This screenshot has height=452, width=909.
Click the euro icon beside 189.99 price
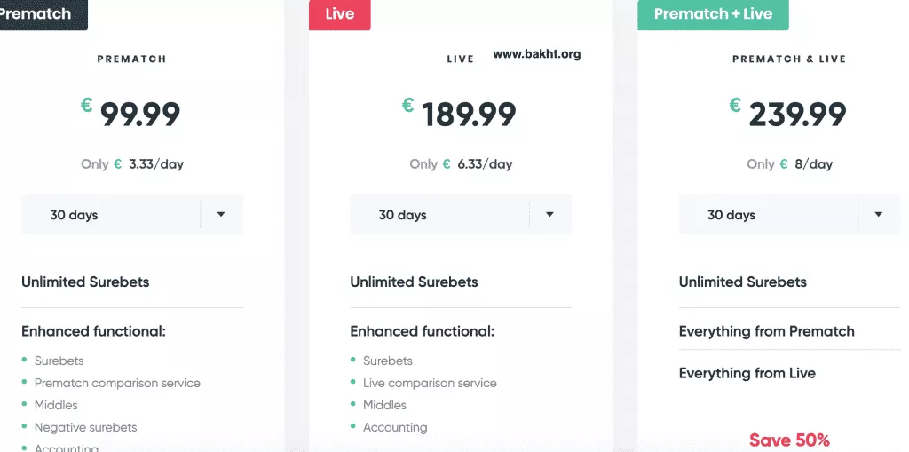[407, 106]
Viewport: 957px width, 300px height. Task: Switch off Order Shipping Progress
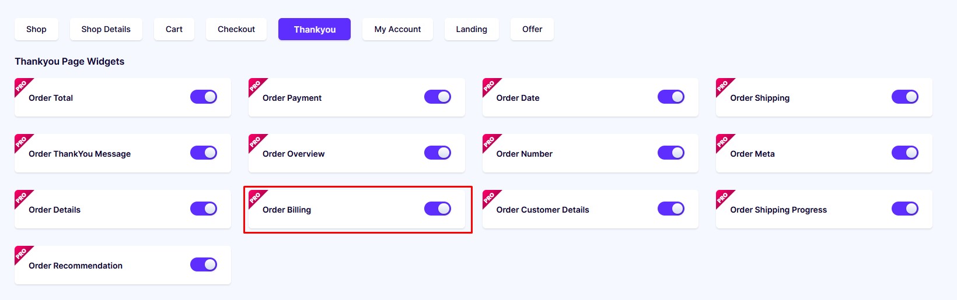[905, 209]
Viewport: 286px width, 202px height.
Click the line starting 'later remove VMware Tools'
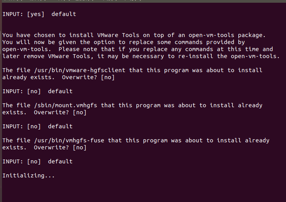(141, 56)
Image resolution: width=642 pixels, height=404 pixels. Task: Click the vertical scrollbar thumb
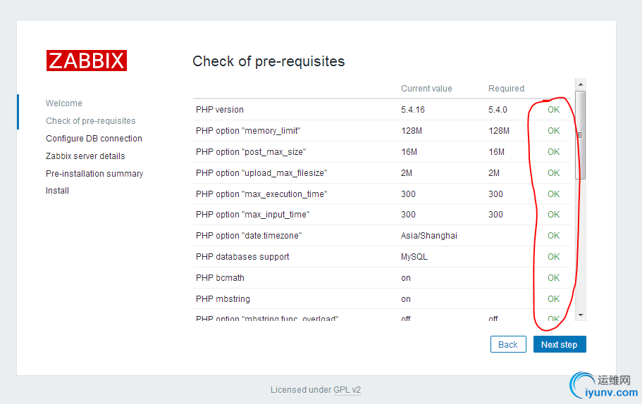[580, 134]
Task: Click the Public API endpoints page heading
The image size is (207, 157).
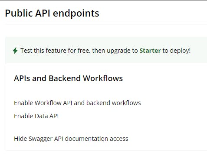Action: point(52,14)
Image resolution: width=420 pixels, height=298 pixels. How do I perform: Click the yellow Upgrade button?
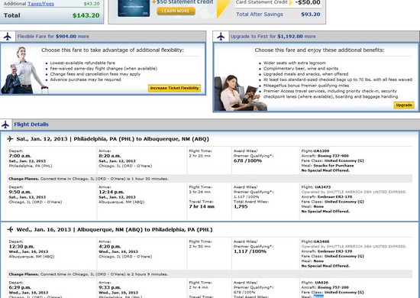pyautogui.click(x=404, y=105)
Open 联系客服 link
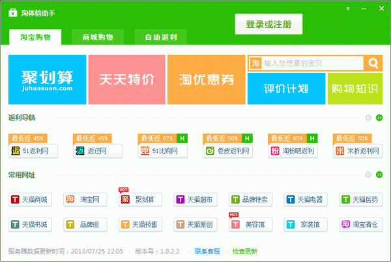Image resolution: width=391 pixels, height=262 pixels. [207, 252]
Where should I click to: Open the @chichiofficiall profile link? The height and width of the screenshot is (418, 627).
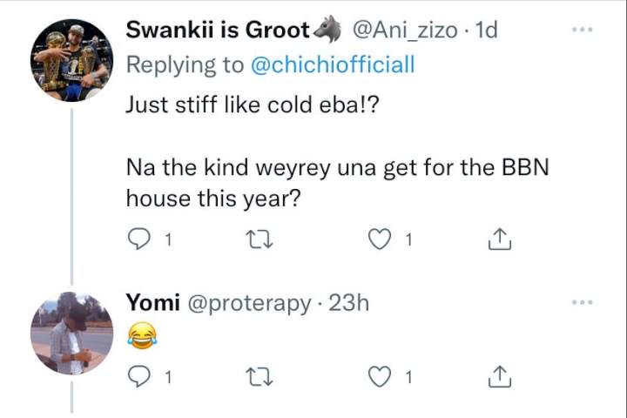(x=333, y=64)
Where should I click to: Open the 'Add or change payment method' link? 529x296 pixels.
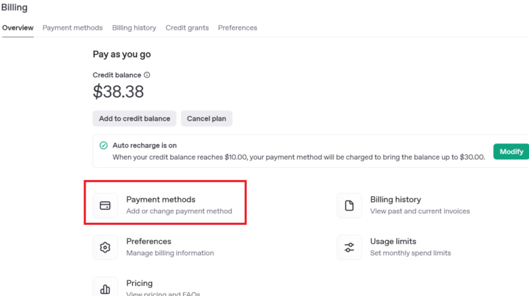point(179,211)
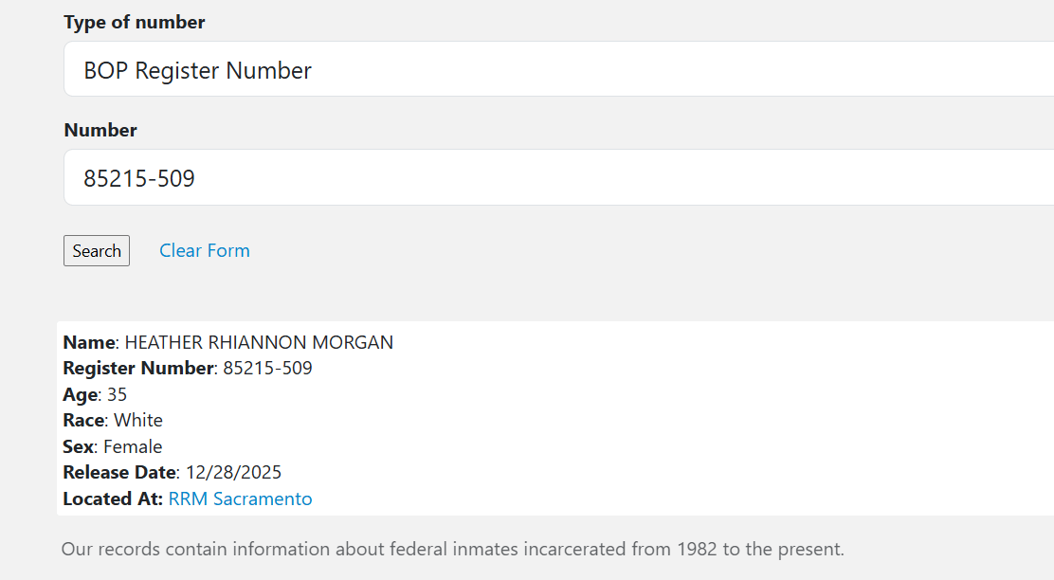1054x580 pixels.
Task: Click the "Located At" label
Action: (113, 499)
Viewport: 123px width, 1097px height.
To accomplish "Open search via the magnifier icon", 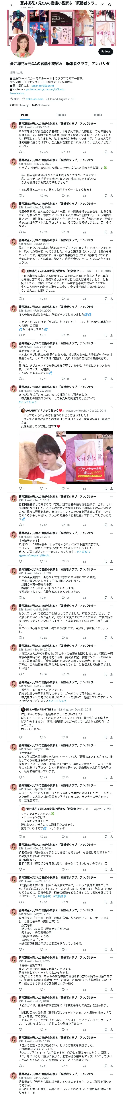I will [110, 5].
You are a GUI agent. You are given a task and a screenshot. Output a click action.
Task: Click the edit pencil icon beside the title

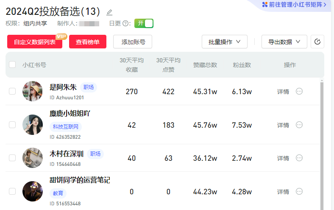coord(109,12)
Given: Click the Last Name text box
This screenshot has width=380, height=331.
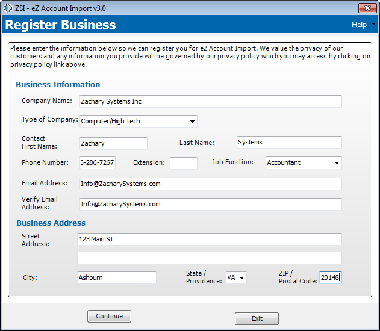Looking at the screenshot, I should 288,143.
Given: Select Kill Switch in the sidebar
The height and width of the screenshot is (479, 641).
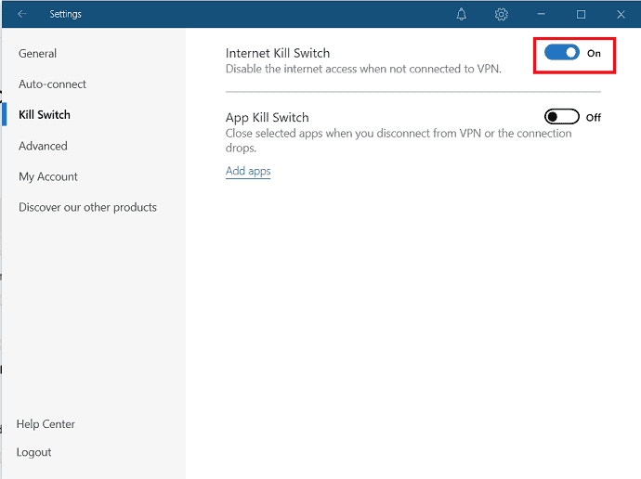Looking at the screenshot, I should tap(45, 115).
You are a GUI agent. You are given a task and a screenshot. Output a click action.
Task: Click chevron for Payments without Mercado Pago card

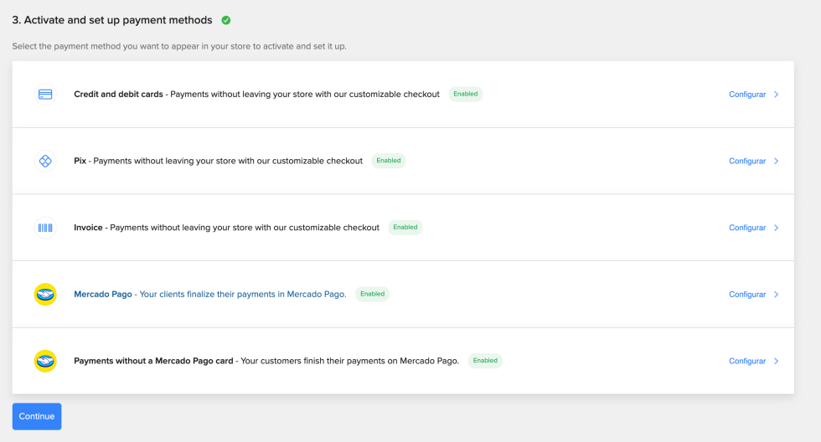(777, 361)

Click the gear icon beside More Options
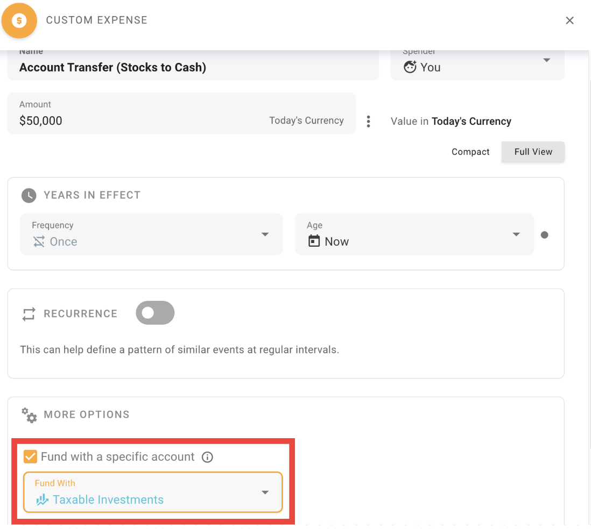[29, 414]
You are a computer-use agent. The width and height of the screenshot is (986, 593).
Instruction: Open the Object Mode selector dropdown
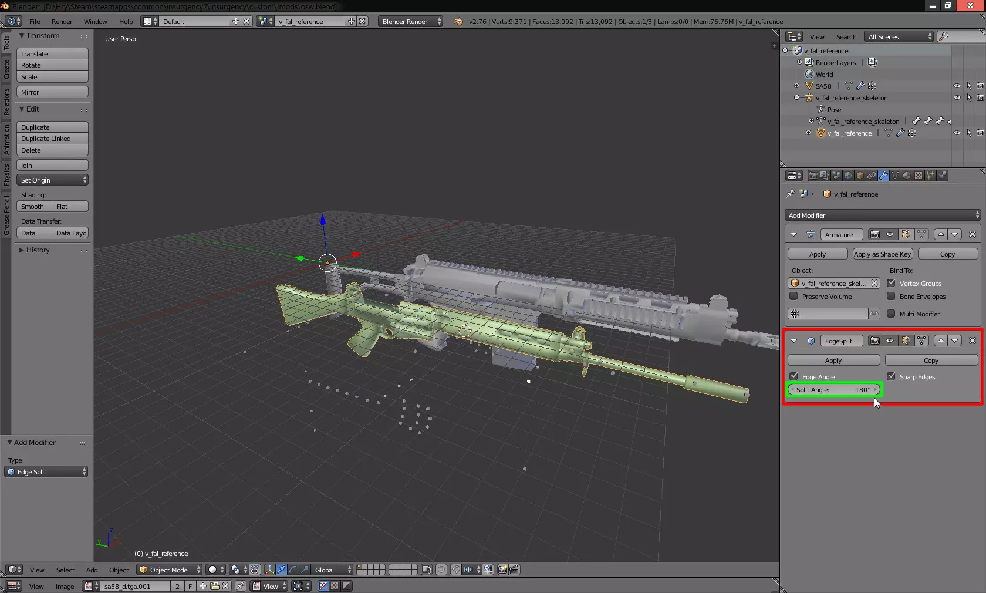point(170,570)
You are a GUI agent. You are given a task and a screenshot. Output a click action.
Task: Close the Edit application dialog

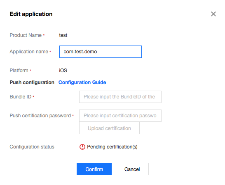[213, 14]
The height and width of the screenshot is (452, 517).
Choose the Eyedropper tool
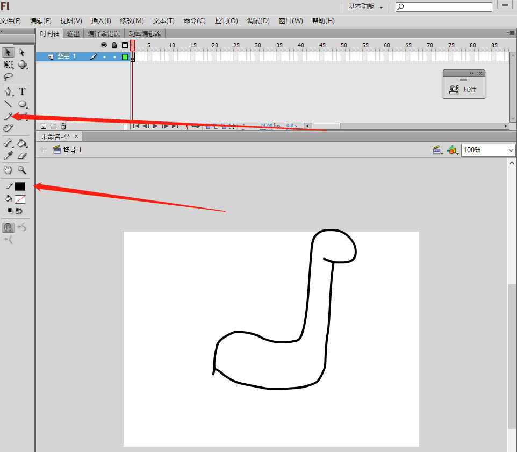coord(8,156)
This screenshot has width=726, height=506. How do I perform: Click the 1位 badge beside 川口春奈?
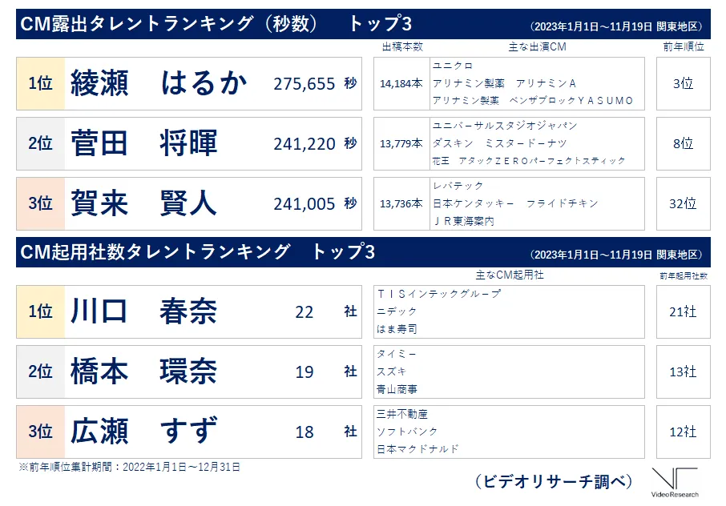(x=41, y=311)
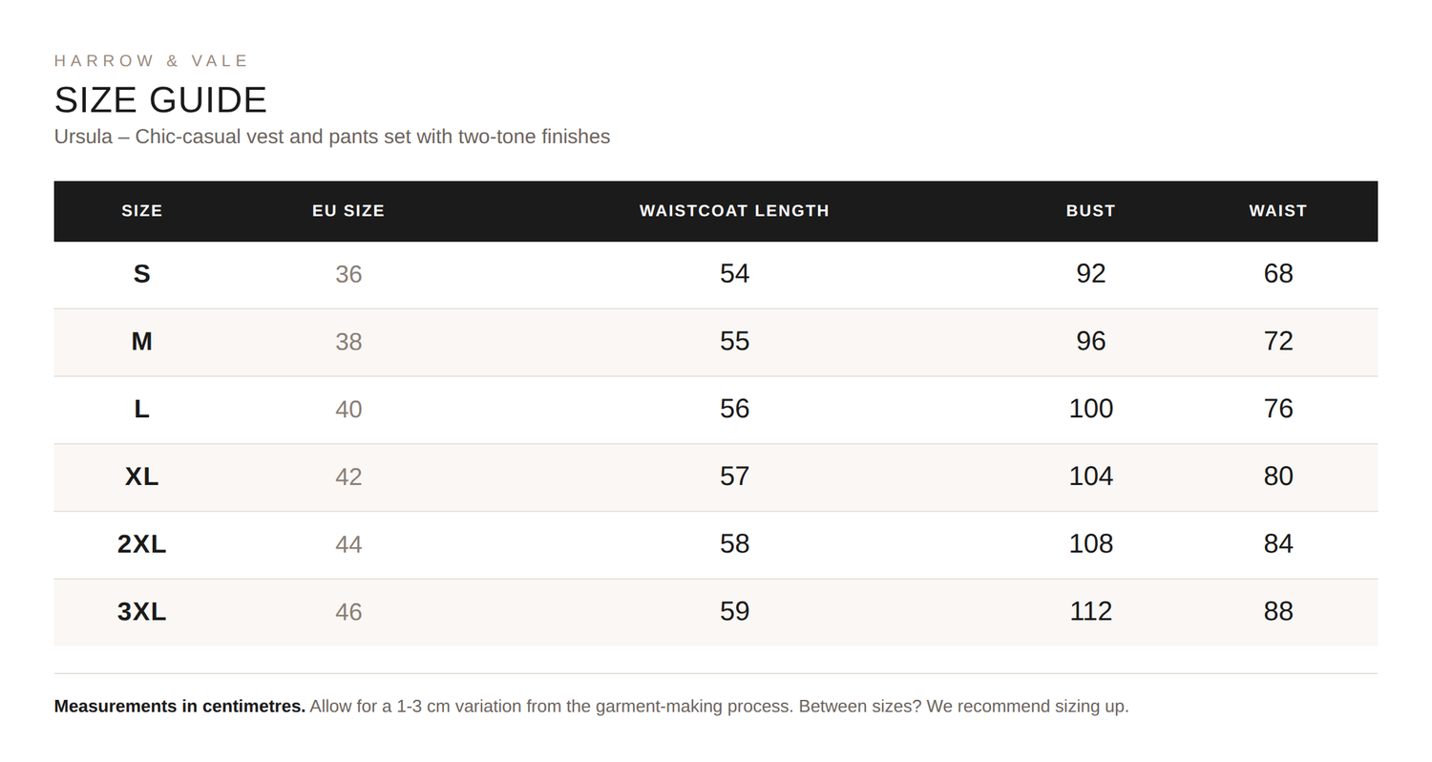Click waist value 68 for size S
Screen dimensions: 1432x762
point(1278,274)
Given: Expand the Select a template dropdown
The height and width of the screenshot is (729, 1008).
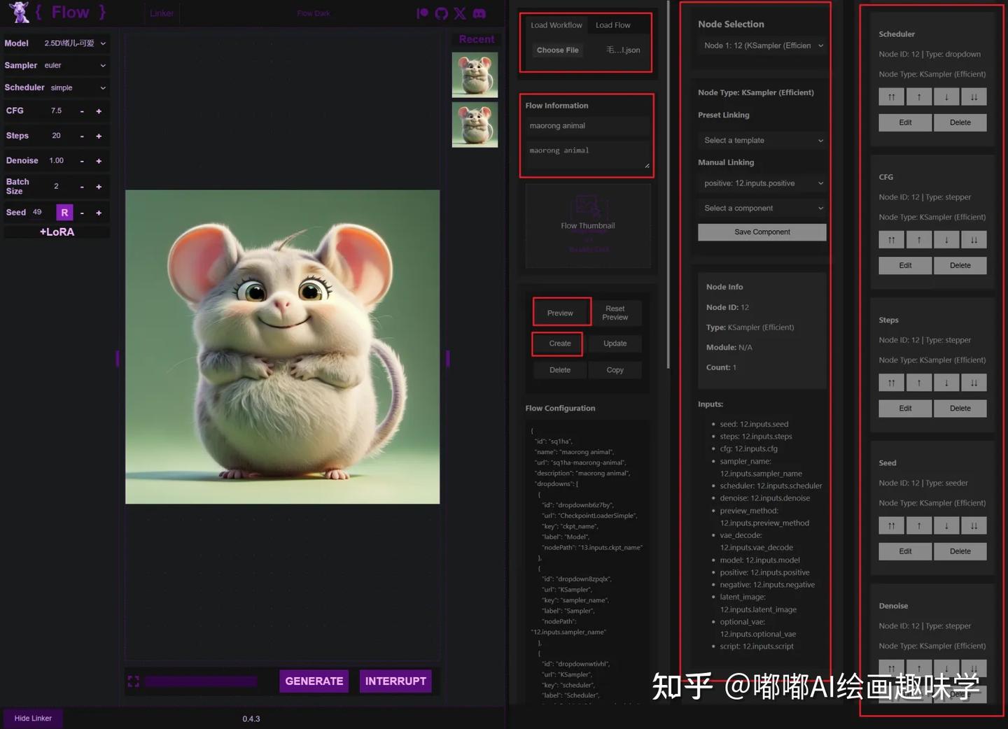Looking at the screenshot, I should 762,141.
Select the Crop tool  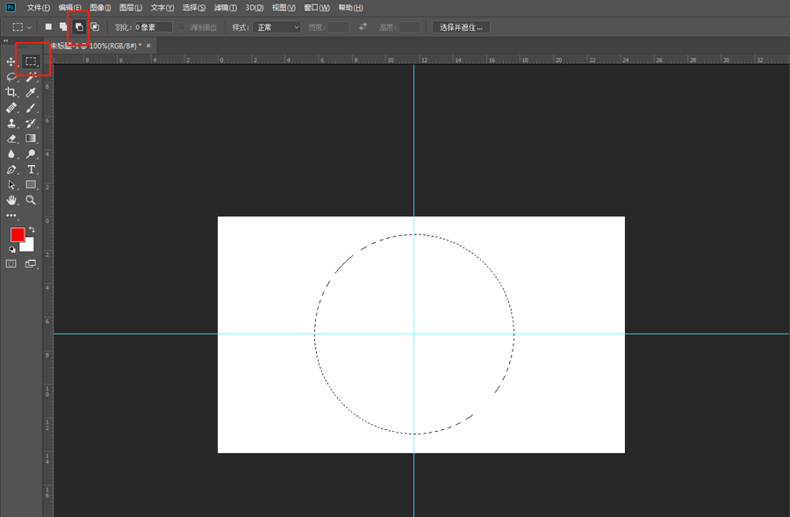click(x=11, y=92)
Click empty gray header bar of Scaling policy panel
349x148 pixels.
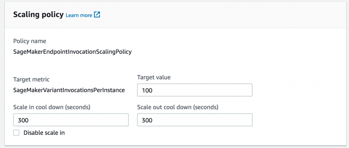click(x=222, y=15)
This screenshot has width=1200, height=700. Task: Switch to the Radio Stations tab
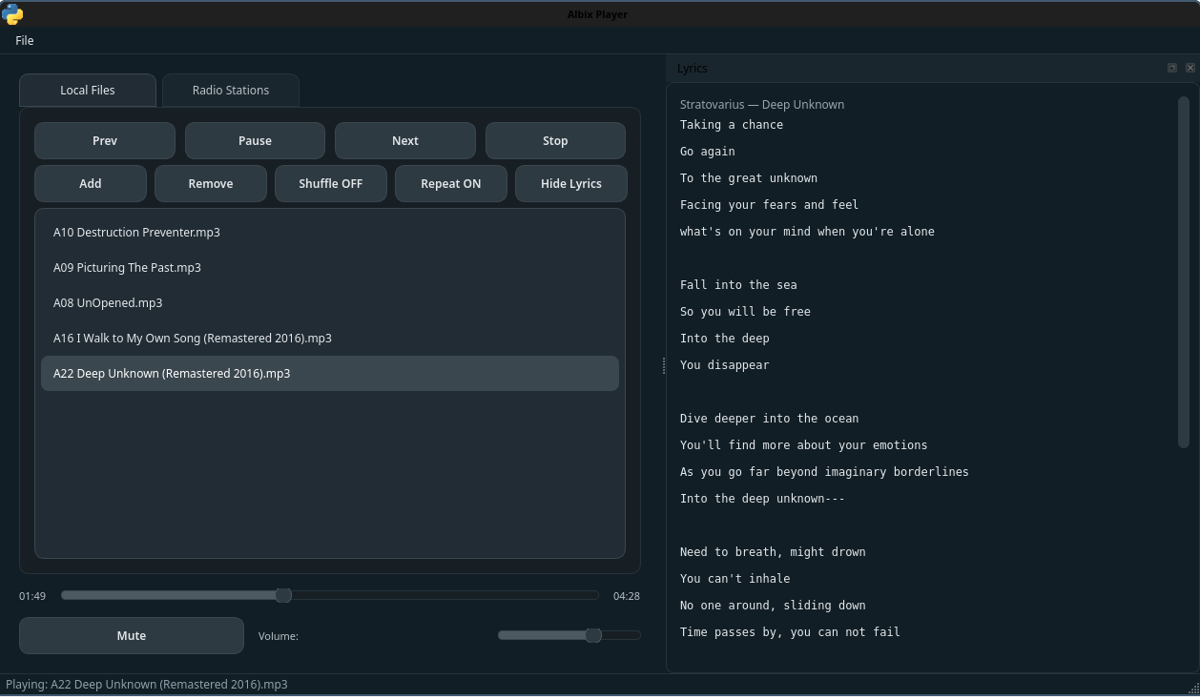pyautogui.click(x=231, y=90)
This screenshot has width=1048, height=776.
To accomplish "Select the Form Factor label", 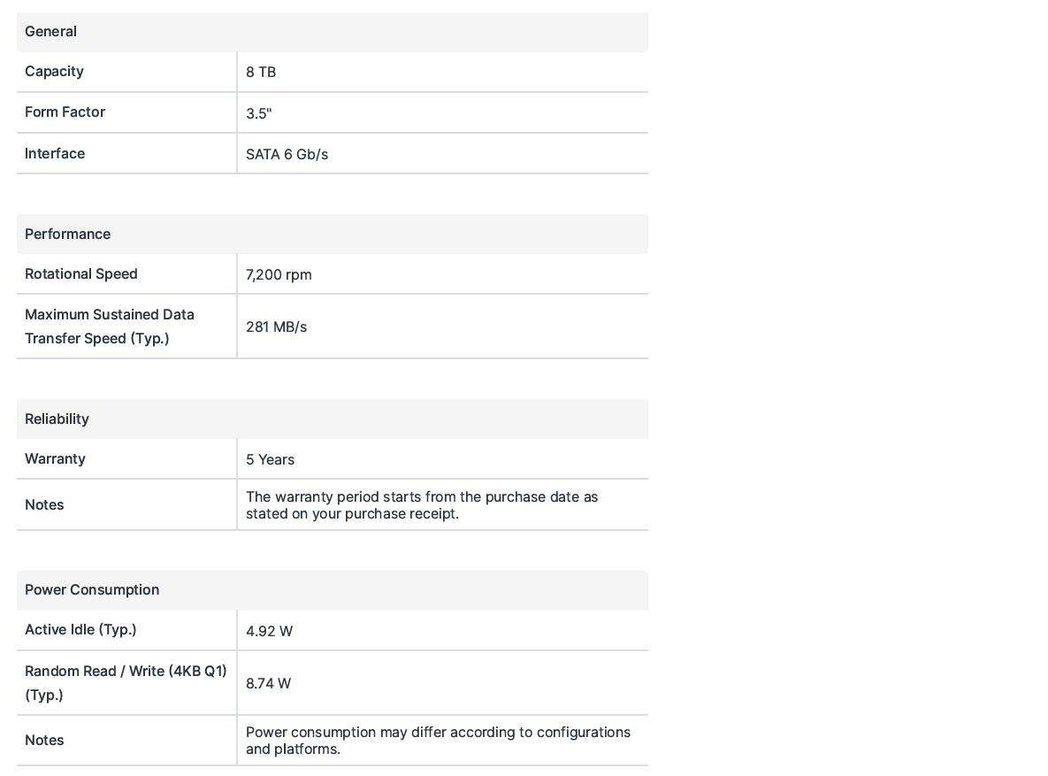I will pyautogui.click(x=65, y=112).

:::

* _Required work_:
Reproduce the data above exactly, but only from the line containing "Task: Click chevron" through the line containing "Given: Expand the Select a template dropdown"; skip the pictures.

* _Solution for this problem_:
Task: Click chevron for Payments without Mercado Pago card

(777, 361)

Click the gear icon beside More Options
[29, 414]
You are a computer-use agent. The width and height of the screenshot is (986, 593).
Instruction: Open the Object Mode selector dropdown
point(170,570)
You are a GUI agent. You are given a task and a screenshot. Output a click action.
Task: Close the Edit application dialog

[213, 14]
The height and width of the screenshot is (452, 517).
Choose the Eyedropper tool
coord(8,156)
This screenshot has width=726, height=506. How do I perform: Click the 1位 badge beside 川口春奈?
(x=41, y=311)
Click waist value 68 for size S
Screen dimensions: 1432x762
point(1278,274)
Given: Expand the Select a template dropdown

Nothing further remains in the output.